== Provided material ==
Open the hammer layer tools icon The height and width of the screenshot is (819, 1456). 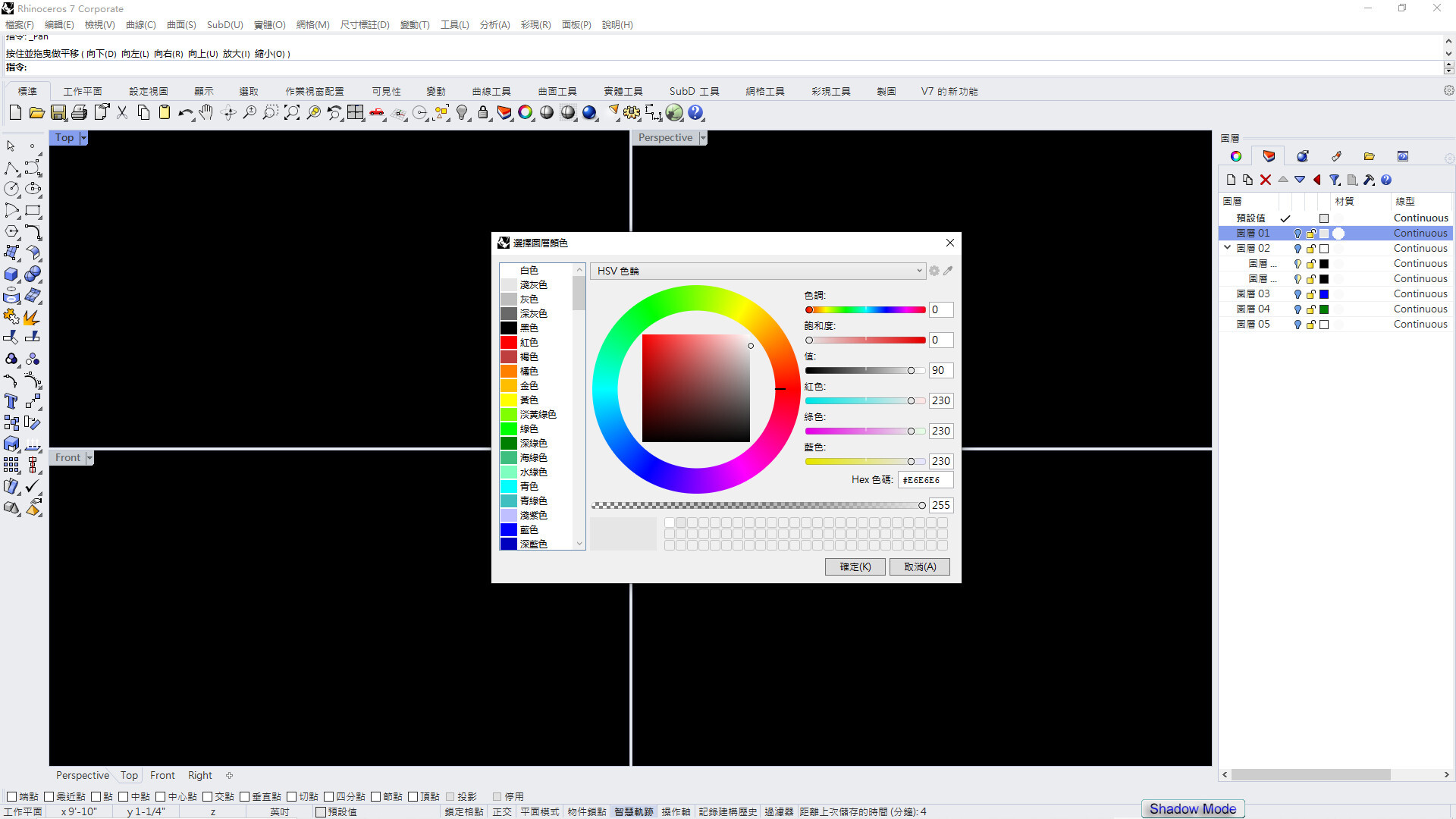1369,180
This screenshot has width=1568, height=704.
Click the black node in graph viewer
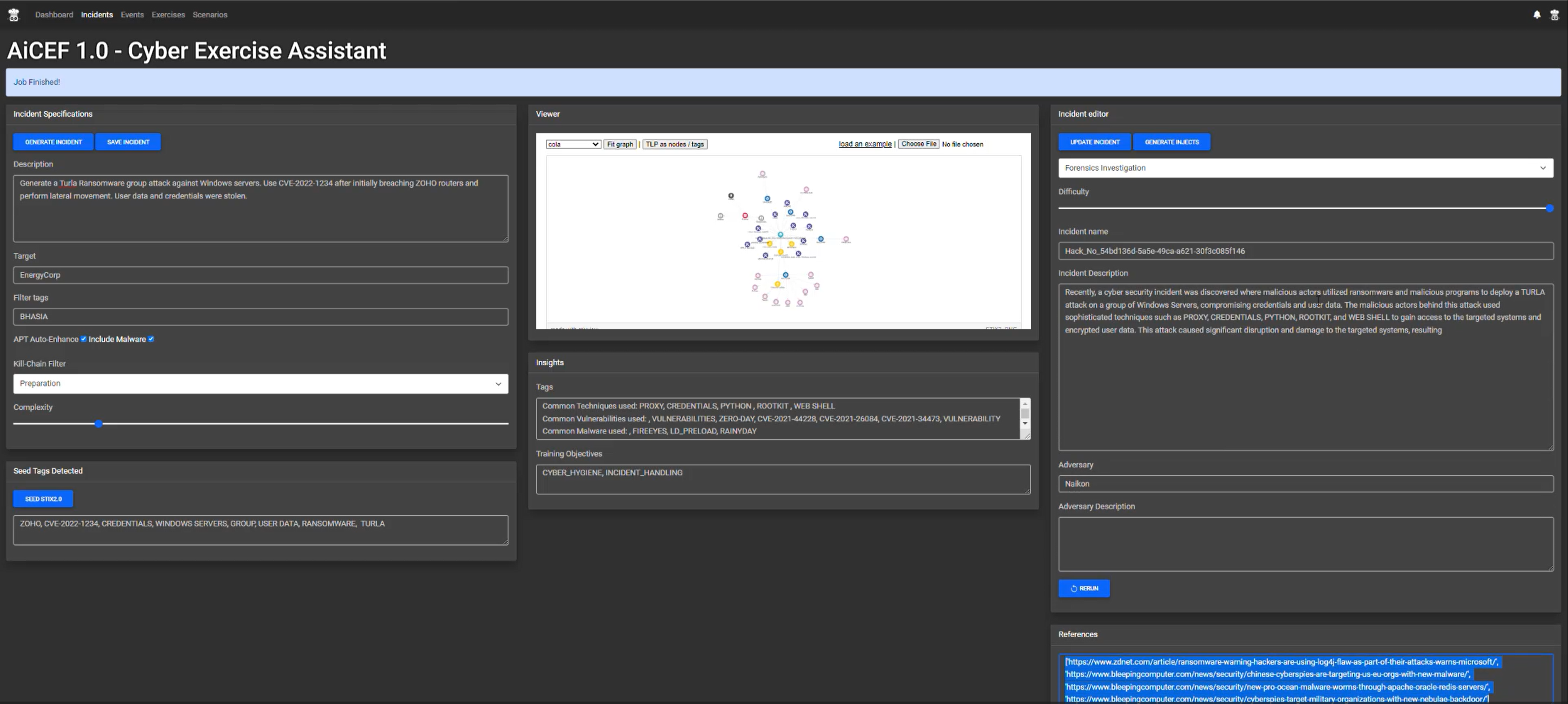pos(730,195)
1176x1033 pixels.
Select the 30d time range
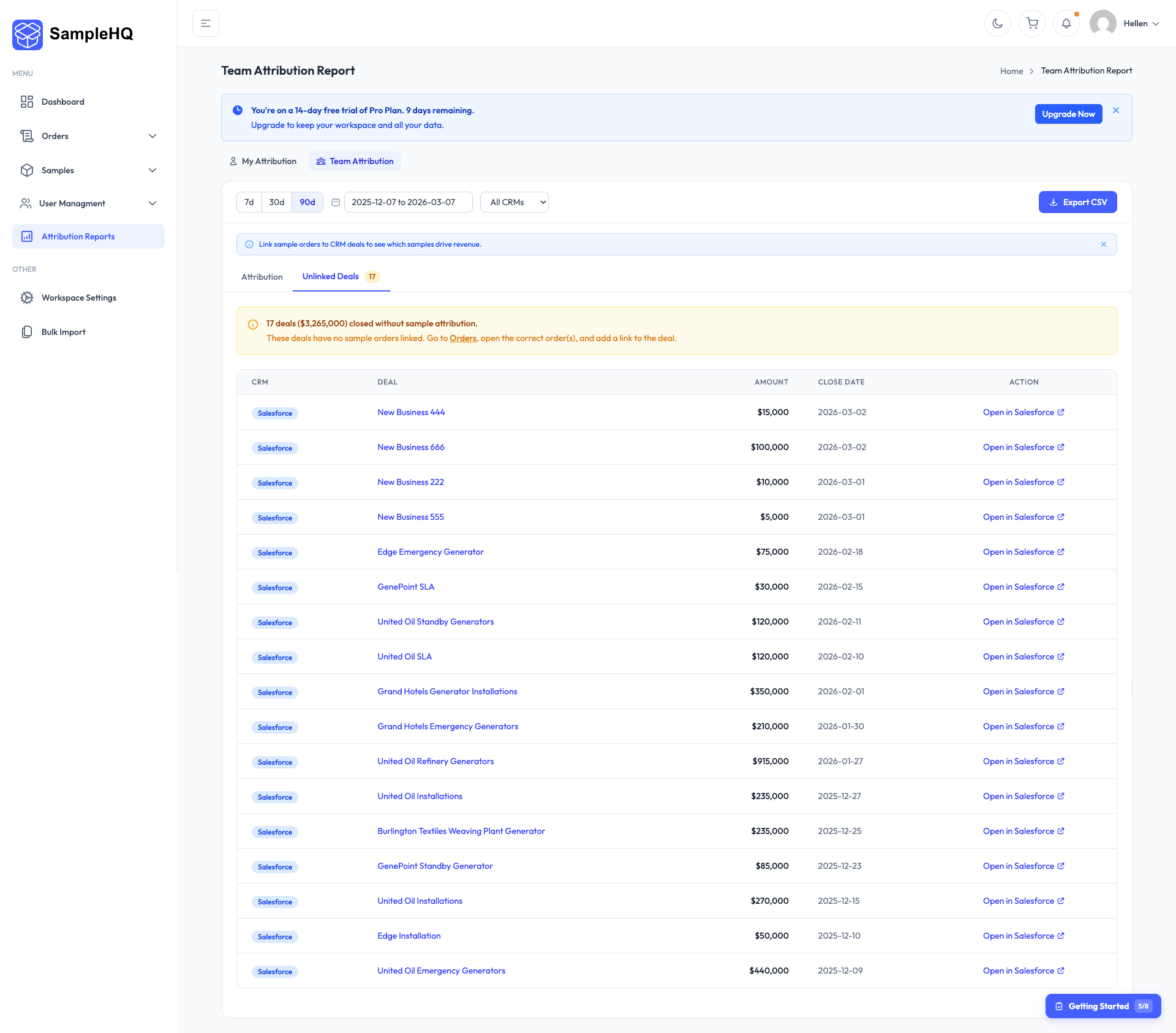[276, 202]
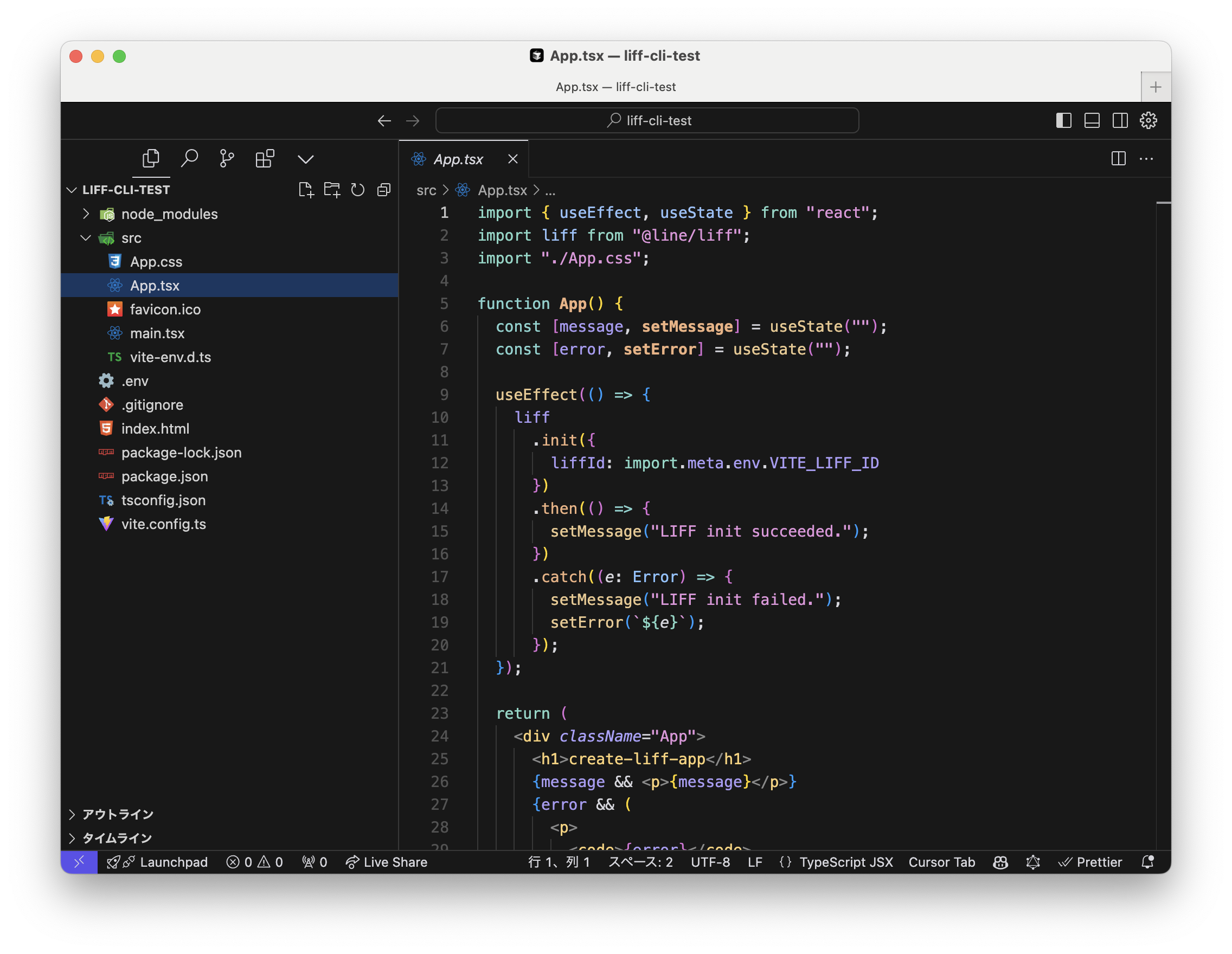
Task: Click the New File icon in explorer header
Action: [x=306, y=190]
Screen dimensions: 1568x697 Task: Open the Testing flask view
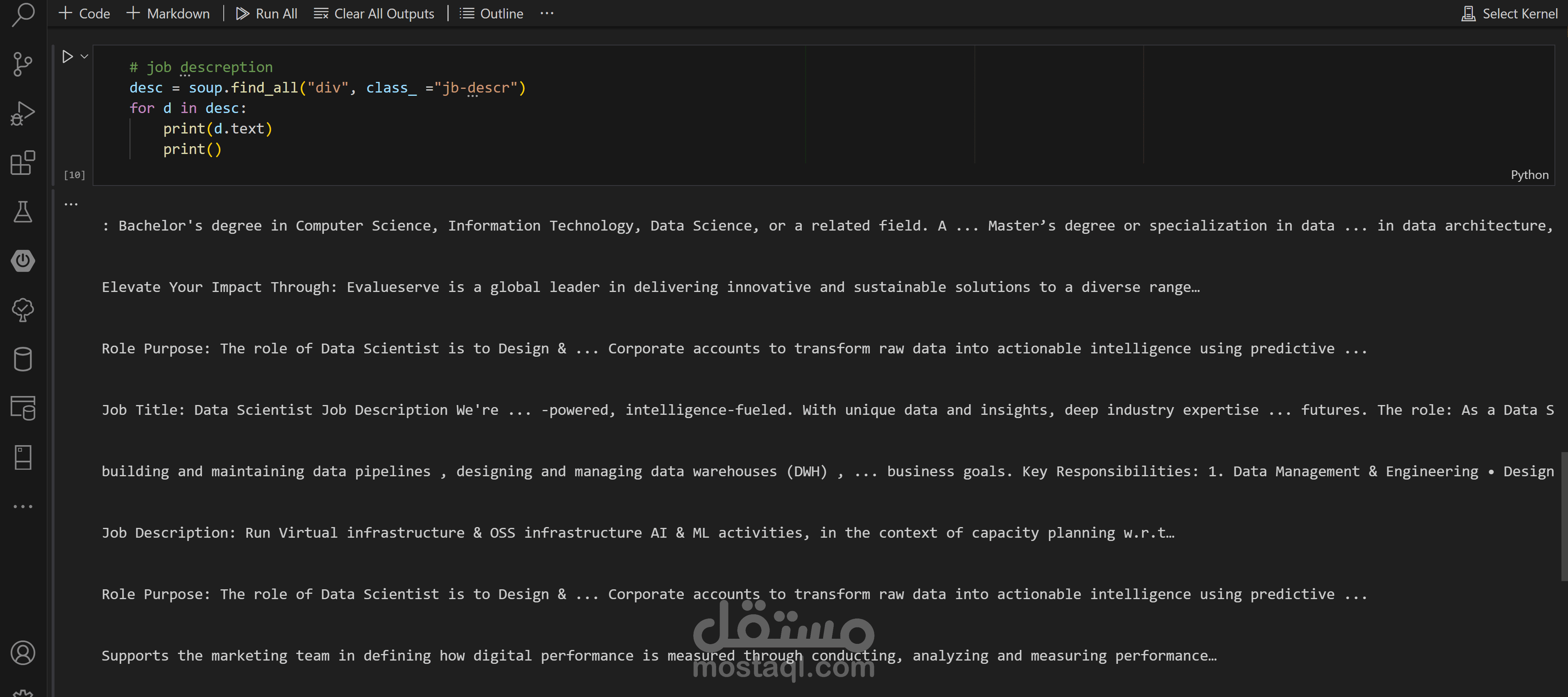pos(23,212)
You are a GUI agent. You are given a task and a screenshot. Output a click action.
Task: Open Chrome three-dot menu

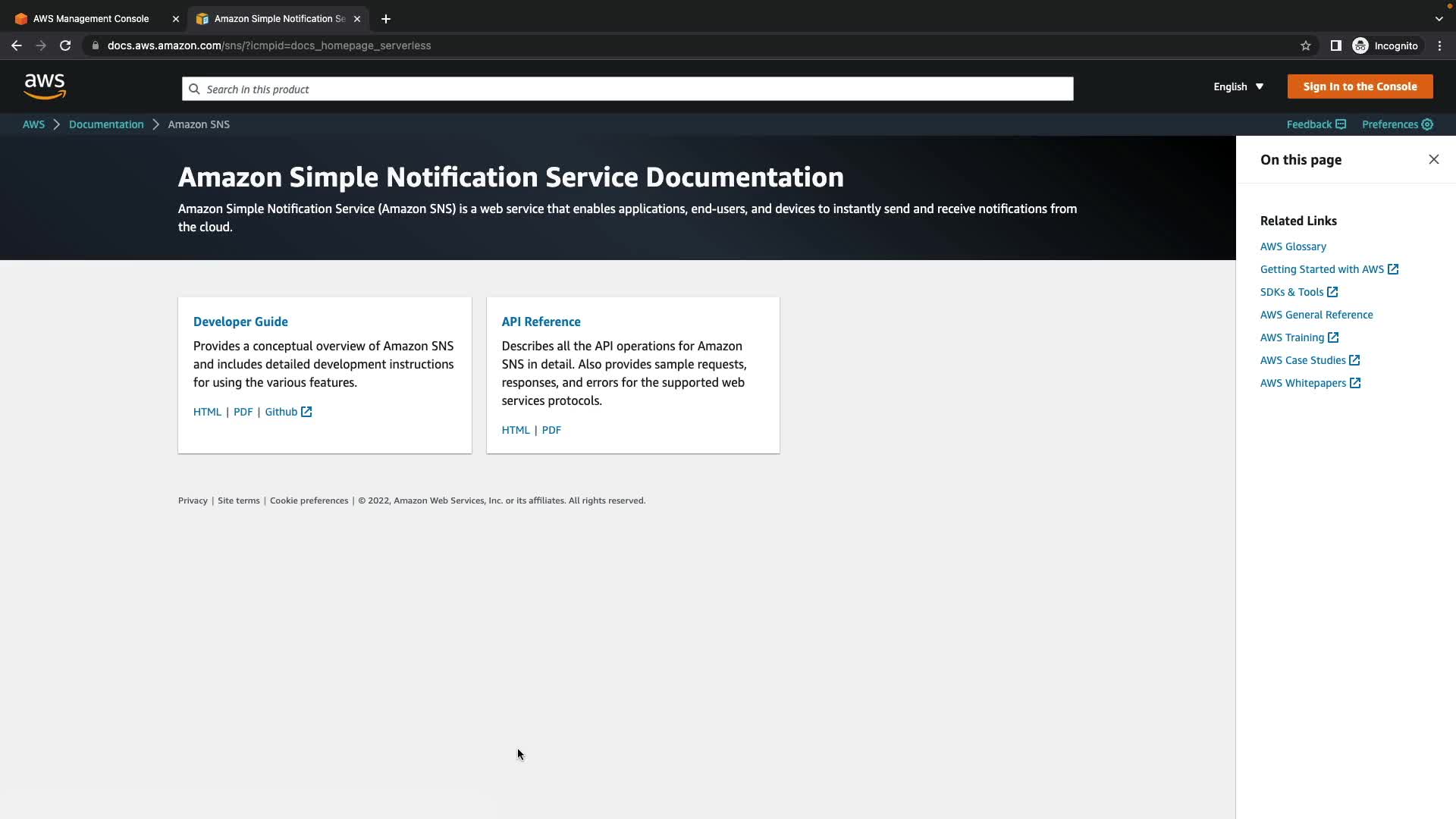click(x=1440, y=46)
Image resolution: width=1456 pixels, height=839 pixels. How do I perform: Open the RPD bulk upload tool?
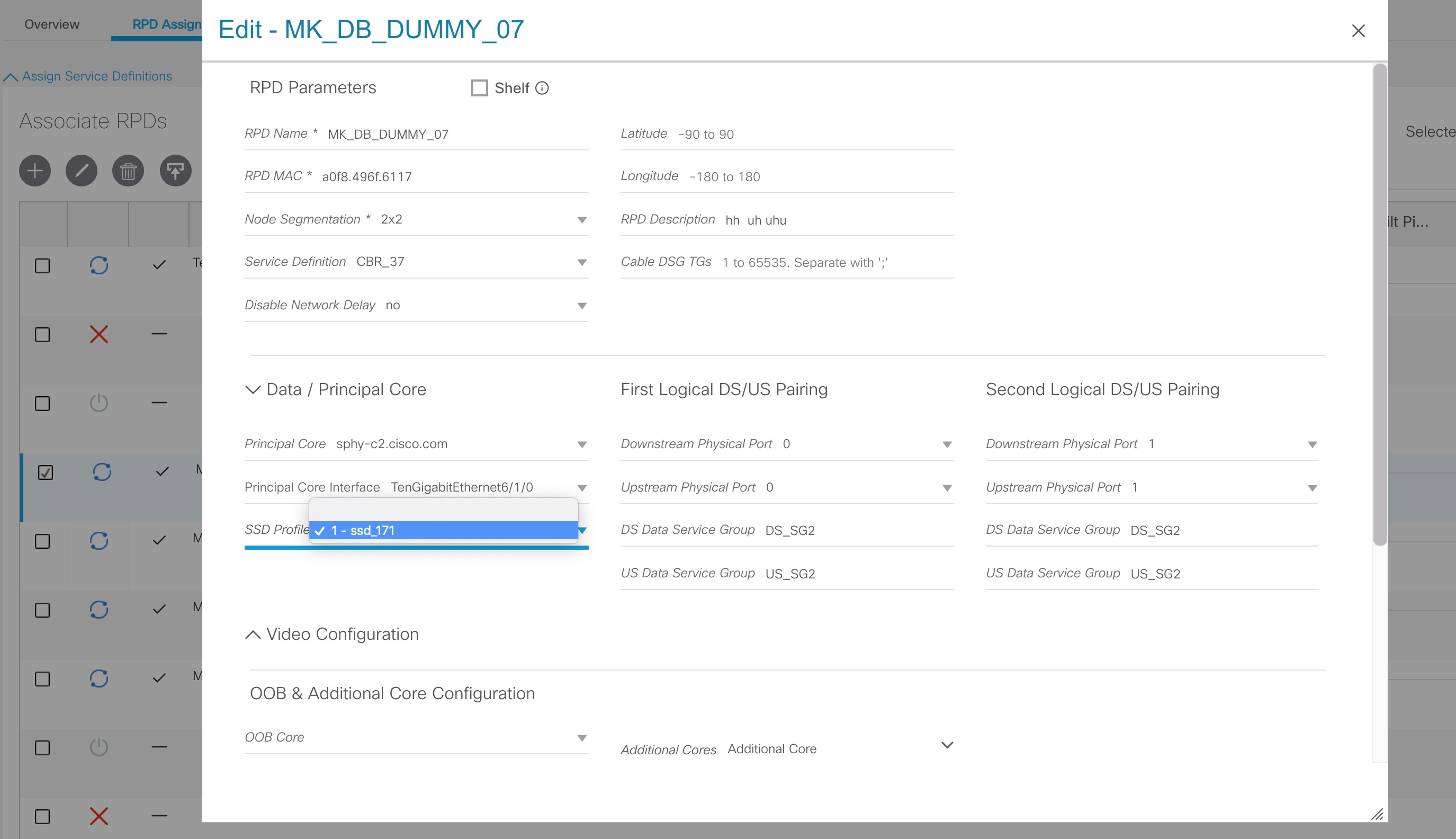[175, 171]
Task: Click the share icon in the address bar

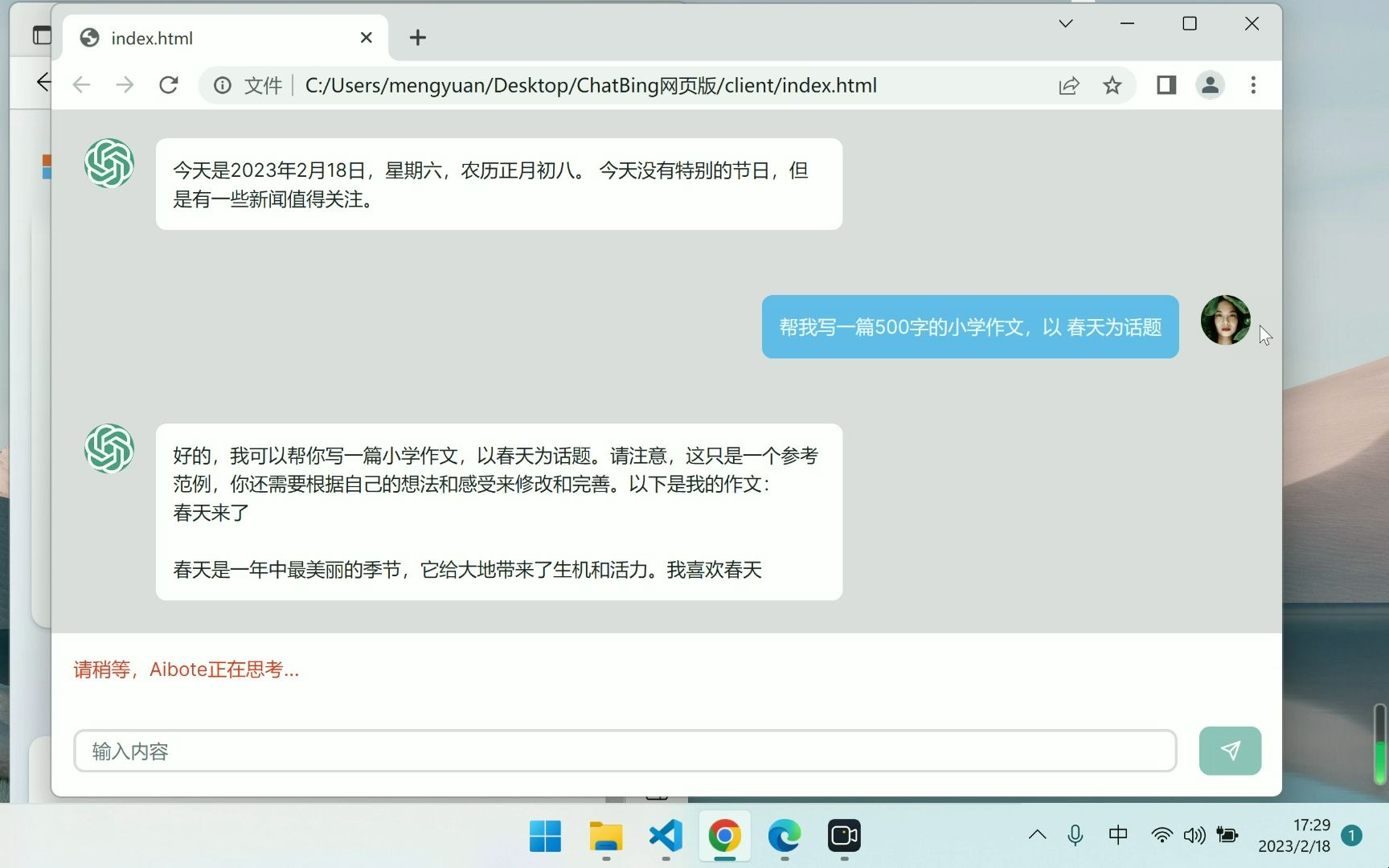Action: pyautogui.click(x=1067, y=85)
===
**What needs to be done:** Copy the line showing "Click the black node in graph viewer" exactly, along with each line after it through the end of the material above. Pictures stay out.

**Completed exercise:**
Click the black node in graph viewer
pos(730,195)
1176x1033 pixels.
Select the 30d time range
[276, 202]
Task: Click the New File icon in explorer header
Action: [x=306, y=190]
Screen dimensions: 1568x697 Task: Open the Testing flask view
pos(23,212)
You are a GUI agent. You are given a task and a screenshot. Output a click action.
Task: Open Chrome three-dot menu

click(x=1440, y=46)
Image resolution: width=1456 pixels, height=839 pixels. How do I perform: Open the RPD bulk upload tool?
[175, 171]
Task: Click the share icon in the address bar

Action: pyautogui.click(x=1067, y=85)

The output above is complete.